- **Records provided**:
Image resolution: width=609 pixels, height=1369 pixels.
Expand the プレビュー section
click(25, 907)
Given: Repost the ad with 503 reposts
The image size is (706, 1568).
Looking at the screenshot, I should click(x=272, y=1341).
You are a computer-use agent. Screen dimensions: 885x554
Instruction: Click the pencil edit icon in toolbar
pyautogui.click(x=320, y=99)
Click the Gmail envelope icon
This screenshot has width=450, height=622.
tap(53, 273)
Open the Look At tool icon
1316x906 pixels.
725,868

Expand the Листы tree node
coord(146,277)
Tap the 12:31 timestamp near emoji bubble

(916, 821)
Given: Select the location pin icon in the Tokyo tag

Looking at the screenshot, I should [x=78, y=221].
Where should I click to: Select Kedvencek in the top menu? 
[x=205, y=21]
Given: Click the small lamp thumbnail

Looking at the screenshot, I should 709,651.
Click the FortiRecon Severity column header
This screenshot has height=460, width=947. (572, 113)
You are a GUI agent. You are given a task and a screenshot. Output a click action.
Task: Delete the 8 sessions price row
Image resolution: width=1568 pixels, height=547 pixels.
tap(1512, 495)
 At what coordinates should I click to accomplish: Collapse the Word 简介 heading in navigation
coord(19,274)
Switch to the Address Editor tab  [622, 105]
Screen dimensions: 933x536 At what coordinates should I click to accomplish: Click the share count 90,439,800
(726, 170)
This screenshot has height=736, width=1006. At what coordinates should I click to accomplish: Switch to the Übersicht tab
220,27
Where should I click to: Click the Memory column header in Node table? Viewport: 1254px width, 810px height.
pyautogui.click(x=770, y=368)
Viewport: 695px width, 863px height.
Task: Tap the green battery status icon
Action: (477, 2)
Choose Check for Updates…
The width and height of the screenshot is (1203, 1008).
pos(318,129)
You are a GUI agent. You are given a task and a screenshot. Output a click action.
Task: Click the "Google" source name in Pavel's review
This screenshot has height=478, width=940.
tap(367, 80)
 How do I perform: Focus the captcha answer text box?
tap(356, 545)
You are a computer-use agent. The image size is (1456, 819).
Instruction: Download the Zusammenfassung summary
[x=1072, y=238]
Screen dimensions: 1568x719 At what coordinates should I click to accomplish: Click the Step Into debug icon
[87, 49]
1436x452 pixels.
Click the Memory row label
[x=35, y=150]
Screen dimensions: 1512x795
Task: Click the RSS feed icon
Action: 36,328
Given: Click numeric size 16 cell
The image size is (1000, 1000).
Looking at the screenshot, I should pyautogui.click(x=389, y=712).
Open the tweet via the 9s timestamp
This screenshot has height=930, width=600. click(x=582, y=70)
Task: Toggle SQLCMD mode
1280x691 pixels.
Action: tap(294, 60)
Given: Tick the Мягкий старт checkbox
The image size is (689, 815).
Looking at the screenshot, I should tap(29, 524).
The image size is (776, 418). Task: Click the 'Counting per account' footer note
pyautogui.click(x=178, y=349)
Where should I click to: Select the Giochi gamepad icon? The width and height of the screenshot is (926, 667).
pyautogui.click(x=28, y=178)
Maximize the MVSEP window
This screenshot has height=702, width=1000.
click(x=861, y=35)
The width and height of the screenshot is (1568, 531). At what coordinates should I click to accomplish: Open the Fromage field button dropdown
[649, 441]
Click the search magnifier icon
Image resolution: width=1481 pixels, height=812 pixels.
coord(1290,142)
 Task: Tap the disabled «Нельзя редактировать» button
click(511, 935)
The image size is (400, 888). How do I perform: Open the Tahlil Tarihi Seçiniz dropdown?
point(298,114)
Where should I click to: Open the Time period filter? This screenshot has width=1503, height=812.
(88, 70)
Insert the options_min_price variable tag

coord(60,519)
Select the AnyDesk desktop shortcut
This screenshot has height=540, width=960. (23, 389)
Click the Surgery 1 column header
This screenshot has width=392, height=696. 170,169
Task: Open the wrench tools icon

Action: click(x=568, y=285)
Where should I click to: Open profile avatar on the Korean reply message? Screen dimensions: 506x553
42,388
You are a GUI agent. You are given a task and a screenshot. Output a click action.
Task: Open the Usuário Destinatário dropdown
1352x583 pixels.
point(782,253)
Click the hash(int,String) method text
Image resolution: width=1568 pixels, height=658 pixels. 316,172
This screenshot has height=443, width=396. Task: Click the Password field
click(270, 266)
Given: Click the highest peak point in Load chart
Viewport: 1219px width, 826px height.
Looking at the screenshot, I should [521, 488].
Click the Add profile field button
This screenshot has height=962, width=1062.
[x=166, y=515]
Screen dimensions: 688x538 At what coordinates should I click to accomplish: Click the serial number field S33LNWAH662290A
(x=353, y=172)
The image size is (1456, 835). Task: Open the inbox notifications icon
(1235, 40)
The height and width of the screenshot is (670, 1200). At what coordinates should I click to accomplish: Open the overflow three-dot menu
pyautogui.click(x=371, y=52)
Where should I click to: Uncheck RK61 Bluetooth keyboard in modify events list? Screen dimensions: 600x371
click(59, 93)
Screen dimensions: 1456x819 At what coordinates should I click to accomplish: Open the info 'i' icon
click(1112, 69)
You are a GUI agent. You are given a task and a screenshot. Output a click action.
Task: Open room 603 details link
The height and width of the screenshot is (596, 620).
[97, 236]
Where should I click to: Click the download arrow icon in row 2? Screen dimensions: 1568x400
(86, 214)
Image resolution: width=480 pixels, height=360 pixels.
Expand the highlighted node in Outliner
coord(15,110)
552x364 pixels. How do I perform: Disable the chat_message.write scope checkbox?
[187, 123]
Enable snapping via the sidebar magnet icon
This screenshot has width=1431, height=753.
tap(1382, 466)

- **Exercise goal**:
Please output as a numbered list the items from the line containing "Task: Open the wrench tools icon" through the line containing "coord(15,110)", omitting blank lines.

- **Answer for the task**:
1. Task: Open the wrench tools icon
2. Action: click(x=568, y=285)
3. Where should I click to: Open profile avatar on the Korean reply message? Screen dimensions: 506x553
4. 42,388
5. You are a GUI agent. You are given a task and a screenshot. Output a click action.
6. Task: Open the Usuário Destinatário dropdown
7. 1352x583 pixels.
8. point(782,253)
9. Click the hash(int,String) method text
10. Image resolution: width=1568 pixels, height=658 pixels. 316,172
11. This screenshot has height=443, width=396. Task: Click the Password field
12. click(270, 266)
13. Given: Click the highest peak point in Load chart
14. Viewport: 1219px width, 826px height.
15. Looking at the screenshot, I should [521, 488].
16. Click the Add profile field button
17. This screenshot has height=962, width=1062.
18. [x=166, y=515]
19. Screen dimensions: 688x538 At what coordinates should I click to accomplish: Click the serial number field S33LNWAH662290A
20. (x=353, y=172)
21. The image size is (1456, 835). Task: Open the inbox notifications icon
22. (1235, 40)
23. The height and width of the screenshot is (670, 1200). At what coordinates should I click to accomplish: Open the overflow three-dot menu
24. pyautogui.click(x=371, y=52)
25. Where should I click to: Uncheck RK61 Bluetooth keyboard in modify events list? Screen dimensions: 600x371
26. click(59, 93)
27. Screen dimensions: 1456x819 At what coordinates should I click to accomplish: Open the info 'i' icon
28. click(1112, 69)
29. You are a GUI agent. You are given a task and a screenshot. Output a click action.
30. Task: Open room 603 details link
31. The height and width of the screenshot is (596, 620).
32. [97, 236]
33. Where should I click to: Click the download arrow icon in row 2? Screen dimensions: 1568x400
34. (86, 214)
35. Image resolution: width=480 pixels, height=360 pixels.
36. Expand the highlighted node in Outliner
37. coord(15,110)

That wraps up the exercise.